Segment Open
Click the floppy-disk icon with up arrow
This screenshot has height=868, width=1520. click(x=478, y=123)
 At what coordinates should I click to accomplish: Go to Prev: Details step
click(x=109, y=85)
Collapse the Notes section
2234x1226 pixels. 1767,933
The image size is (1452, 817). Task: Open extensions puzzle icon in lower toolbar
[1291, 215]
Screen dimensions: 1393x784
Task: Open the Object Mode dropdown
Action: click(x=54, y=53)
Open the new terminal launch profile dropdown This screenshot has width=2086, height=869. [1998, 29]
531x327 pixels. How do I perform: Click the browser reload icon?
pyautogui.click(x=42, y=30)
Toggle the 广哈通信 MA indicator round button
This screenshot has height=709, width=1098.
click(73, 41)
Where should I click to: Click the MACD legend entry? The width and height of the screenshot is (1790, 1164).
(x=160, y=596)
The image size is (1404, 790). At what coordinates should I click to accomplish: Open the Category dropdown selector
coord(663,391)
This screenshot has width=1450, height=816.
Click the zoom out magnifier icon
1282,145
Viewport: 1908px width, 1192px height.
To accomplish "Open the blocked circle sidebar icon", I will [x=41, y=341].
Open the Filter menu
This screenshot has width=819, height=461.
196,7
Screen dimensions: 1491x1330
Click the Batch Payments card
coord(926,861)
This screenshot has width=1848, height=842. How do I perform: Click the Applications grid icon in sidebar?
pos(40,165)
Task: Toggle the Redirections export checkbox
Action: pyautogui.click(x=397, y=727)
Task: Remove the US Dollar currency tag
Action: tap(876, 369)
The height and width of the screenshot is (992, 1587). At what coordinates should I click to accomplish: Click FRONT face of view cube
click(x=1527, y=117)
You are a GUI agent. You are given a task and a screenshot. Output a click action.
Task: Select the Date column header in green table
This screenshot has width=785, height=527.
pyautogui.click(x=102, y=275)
Segment Closed
### The task
Print, without any change, the line containing "You are a GUI" and each line after it to the end of the material.

### Solution
You are a GUI agent. You are given a task and a screenshot. Output a click action.
Task: Select the Date column header in green table
This screenshot has width=785, height=527.
pyautogui.click(x=102, y=275)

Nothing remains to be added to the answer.